Photo by Charu Chaturvedi on Unsplash

Notes de l’homélie du 32° Dimanche T.O. (A), pendant le confinement, 8 novembre 2020
Mt 25, 1-13 « Vierges sages et vierges folles »

 



Drôles de noces ! Voici une parabole qui nous raconte une histoire susceptible, à première vue, de nous apparaître quelque peu extravagante. Je vous rappelle qu’une parabole est une histoire dont il faut chercher à saisir ce qu’on nomme la pointe ; c’est-à-dire qu’il nous faut identifier le message central de Jésus, sans vouloir trouver à tout prix une explication précise à chacun des moindres détails.

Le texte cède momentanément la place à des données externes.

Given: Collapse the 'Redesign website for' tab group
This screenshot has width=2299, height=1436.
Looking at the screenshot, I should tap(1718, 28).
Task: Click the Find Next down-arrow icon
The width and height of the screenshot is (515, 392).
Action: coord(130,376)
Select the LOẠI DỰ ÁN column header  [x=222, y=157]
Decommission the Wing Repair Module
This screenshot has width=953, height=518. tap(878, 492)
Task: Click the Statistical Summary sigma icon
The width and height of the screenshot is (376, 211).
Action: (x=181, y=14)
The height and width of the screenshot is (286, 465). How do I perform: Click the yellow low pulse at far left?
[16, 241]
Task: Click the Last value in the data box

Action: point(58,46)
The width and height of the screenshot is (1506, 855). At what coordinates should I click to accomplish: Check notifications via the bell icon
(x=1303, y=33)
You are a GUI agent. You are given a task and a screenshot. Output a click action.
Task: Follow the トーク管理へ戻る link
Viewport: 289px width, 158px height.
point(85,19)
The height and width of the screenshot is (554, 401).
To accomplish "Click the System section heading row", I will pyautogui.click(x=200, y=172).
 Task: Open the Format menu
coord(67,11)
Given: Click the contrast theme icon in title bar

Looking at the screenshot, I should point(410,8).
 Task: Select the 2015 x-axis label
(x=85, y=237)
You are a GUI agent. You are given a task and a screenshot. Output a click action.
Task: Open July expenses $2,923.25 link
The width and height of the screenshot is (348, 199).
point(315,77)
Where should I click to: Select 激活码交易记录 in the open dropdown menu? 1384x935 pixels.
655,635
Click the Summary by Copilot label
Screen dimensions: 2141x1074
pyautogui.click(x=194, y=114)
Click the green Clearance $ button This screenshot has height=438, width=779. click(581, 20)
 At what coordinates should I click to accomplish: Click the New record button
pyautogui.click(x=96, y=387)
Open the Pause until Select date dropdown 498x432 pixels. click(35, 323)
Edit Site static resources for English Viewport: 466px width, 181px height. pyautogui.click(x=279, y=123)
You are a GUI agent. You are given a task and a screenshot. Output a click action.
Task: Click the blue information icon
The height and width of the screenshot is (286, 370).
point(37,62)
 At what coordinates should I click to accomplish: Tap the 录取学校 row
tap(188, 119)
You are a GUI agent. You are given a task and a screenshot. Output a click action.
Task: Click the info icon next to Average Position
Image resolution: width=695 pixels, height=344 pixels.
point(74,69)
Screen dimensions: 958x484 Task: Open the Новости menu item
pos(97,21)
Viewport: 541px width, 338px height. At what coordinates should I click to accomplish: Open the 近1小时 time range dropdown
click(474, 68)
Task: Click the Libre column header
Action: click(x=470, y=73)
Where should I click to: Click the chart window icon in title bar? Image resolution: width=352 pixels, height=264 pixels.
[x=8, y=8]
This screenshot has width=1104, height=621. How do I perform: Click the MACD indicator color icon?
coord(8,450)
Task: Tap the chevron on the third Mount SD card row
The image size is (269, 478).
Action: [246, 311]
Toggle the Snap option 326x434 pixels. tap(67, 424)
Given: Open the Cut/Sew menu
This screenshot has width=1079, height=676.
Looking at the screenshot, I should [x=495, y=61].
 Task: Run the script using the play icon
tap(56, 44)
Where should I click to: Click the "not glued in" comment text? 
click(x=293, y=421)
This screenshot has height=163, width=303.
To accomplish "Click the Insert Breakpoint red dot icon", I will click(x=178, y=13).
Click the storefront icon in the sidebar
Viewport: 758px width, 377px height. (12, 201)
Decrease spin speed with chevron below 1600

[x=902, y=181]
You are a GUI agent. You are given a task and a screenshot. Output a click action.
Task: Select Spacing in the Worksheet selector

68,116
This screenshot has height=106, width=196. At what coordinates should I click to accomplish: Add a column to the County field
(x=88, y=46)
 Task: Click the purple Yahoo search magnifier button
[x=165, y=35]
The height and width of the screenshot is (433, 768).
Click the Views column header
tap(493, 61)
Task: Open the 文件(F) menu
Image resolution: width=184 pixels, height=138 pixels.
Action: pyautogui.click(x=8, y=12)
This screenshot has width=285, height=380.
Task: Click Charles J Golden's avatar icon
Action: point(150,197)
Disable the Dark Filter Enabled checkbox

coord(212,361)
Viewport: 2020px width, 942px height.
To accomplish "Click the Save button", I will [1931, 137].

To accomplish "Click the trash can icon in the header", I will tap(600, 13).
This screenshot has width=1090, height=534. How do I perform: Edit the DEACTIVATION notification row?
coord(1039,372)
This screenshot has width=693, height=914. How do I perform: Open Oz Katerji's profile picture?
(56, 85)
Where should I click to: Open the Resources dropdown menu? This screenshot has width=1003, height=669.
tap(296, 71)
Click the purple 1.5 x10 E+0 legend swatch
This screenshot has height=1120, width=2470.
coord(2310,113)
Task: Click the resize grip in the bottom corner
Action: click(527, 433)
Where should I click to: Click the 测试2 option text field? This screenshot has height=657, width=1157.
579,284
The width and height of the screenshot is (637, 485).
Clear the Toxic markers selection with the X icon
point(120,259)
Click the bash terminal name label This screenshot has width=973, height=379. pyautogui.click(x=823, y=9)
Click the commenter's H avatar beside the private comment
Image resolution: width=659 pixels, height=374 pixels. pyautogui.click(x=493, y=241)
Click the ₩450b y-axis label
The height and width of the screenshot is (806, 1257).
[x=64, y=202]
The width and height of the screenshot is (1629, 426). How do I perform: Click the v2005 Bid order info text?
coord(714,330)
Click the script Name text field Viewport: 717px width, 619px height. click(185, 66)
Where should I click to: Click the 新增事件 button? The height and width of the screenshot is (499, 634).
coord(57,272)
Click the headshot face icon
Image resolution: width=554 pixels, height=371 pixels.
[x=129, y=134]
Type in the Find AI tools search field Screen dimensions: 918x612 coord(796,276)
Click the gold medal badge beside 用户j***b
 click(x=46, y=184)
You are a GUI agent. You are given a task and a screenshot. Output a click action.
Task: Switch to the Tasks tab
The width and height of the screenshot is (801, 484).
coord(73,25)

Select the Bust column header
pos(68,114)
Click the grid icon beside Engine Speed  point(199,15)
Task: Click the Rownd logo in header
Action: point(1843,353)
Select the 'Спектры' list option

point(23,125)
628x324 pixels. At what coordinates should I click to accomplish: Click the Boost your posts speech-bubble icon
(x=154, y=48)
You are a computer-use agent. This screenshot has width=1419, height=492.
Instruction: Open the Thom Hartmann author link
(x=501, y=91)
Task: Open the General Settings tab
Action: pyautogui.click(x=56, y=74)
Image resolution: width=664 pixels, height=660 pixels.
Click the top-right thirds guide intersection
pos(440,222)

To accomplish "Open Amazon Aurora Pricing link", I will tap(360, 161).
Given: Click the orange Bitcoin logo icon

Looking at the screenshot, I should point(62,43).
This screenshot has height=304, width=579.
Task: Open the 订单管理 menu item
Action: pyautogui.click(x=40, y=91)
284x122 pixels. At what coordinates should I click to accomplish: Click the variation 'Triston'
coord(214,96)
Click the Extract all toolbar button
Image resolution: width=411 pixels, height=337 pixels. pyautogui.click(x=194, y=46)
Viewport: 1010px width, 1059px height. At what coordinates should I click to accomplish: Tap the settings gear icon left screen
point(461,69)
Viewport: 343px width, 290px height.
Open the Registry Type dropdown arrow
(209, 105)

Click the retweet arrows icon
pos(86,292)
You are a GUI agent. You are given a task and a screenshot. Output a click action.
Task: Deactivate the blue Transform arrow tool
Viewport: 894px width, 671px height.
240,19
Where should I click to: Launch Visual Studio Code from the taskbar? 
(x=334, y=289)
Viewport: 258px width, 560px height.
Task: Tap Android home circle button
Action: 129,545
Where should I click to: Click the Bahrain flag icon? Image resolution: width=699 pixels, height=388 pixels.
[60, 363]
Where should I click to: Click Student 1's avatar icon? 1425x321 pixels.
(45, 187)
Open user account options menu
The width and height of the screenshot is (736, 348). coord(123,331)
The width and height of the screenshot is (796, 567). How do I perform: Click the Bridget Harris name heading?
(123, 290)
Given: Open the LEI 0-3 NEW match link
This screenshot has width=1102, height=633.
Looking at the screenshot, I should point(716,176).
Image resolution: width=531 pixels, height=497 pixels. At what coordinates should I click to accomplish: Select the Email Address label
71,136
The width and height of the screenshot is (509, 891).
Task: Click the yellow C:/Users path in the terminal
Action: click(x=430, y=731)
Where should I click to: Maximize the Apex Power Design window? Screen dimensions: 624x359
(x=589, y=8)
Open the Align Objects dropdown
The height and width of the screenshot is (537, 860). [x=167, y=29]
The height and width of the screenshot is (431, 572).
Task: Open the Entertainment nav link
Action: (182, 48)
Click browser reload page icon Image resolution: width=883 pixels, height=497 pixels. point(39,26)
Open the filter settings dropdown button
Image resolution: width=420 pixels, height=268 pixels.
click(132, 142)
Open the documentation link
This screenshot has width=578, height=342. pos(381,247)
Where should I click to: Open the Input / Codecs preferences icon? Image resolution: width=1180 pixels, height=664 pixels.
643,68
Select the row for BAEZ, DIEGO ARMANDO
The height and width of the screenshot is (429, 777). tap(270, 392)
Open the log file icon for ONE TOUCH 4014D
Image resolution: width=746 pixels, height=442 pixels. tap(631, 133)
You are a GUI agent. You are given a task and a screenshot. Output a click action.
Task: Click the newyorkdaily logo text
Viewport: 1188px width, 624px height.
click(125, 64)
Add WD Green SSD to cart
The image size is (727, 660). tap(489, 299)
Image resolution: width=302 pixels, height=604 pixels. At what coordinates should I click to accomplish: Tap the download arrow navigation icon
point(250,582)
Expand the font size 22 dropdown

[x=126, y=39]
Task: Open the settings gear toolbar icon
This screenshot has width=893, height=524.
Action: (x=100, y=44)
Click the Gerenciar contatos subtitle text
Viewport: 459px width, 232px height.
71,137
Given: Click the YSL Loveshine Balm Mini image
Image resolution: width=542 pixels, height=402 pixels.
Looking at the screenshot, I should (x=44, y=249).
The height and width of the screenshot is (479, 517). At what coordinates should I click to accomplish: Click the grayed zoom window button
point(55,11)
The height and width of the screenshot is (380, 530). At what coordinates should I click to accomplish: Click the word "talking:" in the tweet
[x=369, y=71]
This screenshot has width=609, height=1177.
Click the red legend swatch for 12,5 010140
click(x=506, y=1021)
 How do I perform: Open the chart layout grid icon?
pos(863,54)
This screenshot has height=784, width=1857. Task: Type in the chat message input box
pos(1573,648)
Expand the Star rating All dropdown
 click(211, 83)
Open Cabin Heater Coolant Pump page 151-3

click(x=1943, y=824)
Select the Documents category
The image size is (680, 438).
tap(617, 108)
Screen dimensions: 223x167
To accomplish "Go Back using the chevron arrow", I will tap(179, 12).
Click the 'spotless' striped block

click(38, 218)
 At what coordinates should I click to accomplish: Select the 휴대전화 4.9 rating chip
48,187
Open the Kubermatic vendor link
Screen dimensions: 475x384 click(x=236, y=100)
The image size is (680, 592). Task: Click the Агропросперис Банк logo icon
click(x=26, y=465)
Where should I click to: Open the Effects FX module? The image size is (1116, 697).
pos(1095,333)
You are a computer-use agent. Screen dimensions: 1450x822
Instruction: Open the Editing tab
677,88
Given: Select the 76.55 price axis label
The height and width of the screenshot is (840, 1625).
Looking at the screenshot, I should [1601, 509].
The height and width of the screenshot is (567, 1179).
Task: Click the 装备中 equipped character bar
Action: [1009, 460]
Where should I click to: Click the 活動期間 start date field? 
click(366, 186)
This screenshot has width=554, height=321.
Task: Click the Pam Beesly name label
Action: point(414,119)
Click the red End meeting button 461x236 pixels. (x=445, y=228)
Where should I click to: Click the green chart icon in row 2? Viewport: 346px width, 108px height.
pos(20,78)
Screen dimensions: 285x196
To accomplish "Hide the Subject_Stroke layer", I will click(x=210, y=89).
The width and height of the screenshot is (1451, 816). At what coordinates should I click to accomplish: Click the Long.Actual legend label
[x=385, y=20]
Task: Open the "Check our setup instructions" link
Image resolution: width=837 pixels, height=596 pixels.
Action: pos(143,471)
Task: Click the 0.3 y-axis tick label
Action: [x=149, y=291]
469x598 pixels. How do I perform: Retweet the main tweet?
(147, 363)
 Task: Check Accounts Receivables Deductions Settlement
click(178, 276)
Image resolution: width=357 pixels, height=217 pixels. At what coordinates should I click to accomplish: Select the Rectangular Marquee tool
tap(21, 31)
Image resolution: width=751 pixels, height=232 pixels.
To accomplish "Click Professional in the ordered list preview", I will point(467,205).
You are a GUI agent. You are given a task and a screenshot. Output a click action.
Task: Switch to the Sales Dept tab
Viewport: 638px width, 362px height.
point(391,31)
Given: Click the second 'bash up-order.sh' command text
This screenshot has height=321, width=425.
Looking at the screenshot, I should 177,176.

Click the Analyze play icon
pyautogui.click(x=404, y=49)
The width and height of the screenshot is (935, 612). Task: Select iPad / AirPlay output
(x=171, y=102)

Il s’agit plutôt de nous demander : qu’est-ce que le Seigneur nous dit d’essentiel, de vital, à chacun, pour aujourd’hui, à travers cette parabole ? 

Jésus nous signifie d’abord que nous sommes comparables aux 10 jeunes filles de la parabole. Comme elles, nous sommes invités à des noces, car, de toute éternité, Dieu a conçu une alliance avec l’humanité. Dieu Trinité nous appelle à entrer dans une relation personnelle avec lui et à vivre une communion intime avec les personnes de la Trinité. C’est pourquoi le Père nous a envoyé son Fils, venu nous chercher et nous sauver de la perdition.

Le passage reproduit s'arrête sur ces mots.